Fantastical? Maybe. Yet fact is always stranger than fiction. The novel is based on the true story of a series of Chinese art thefts from museums in the West since 2010. In the early 2000s, reaping the success of Deng Xiaoping’s economic reforms, the Chinese government began buying Chinese artefacts from museums and auction houses around the world. With Maoist ideology taking a backseat amid astronomical economic growth, the repatriation of priceless artworks – which the Chinese Communist Party had as recently as the Cultural Revolution designated as symbols of corruption and decadence – became a source of patriotic pride for Beijing and China’s new billionaires.

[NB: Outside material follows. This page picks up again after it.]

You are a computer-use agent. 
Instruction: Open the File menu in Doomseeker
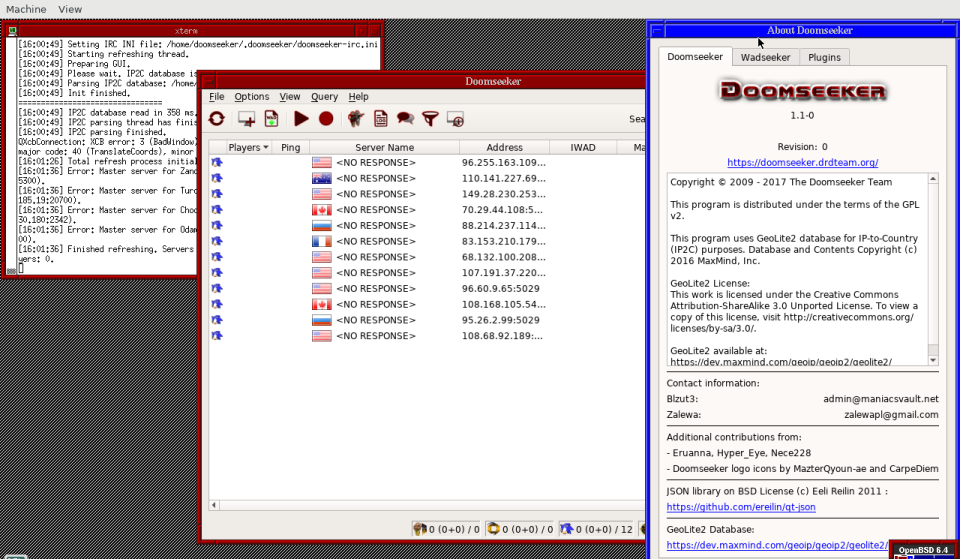point(216,97)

Yet at the same time, thefts of Chinese art began occurring from museums from Stockholm to Paris. As the heists increased, it became clear there was a campaign targeting artefacts taken by invading forces during the “century of humiliation”. An exposé published in 2018 by GQ magazine detailed the blind eye the Chinese government was turning to the thefts and appeared to hint at the potential involvement of China Poly Group (a real Chinese state-owned enterprise linked to everything from art repatriations and real estate to arms dealing).
Portrait of a Thief imagines the blanks in this story. Yet despite having a century-and-a-half of history and detail to draw on, the book falls flat in parts. The pacing is disjointed and there are too many neat solutions to problems. Some of the prose is repetitive and inclined towards being flowery. And it’s hard to take seriously a heist planned on Zoom and Google Docs. Li’s book also paints a picture of China versus the West, one in which the West is determined to keep China down. It draws out legitimately negative elements of US politics and society, yet glosses over China’s. It would be a more powerful novel if it didn’t.
However, the book’s strength is in its exploration of colonialism, national identity, the experience of the Chinese diaspora, and feelings of belonging. The novel prompts readers to think about the morality associated with the acquisition and custodianship of art and cultural artefacts – and whether it’s okay to steal back stolen art.
The film rights to Portrait of a Thief were snapped up by Netflix before the book was even published – so it’s safe to assume this won’t be the last you hear of this novel.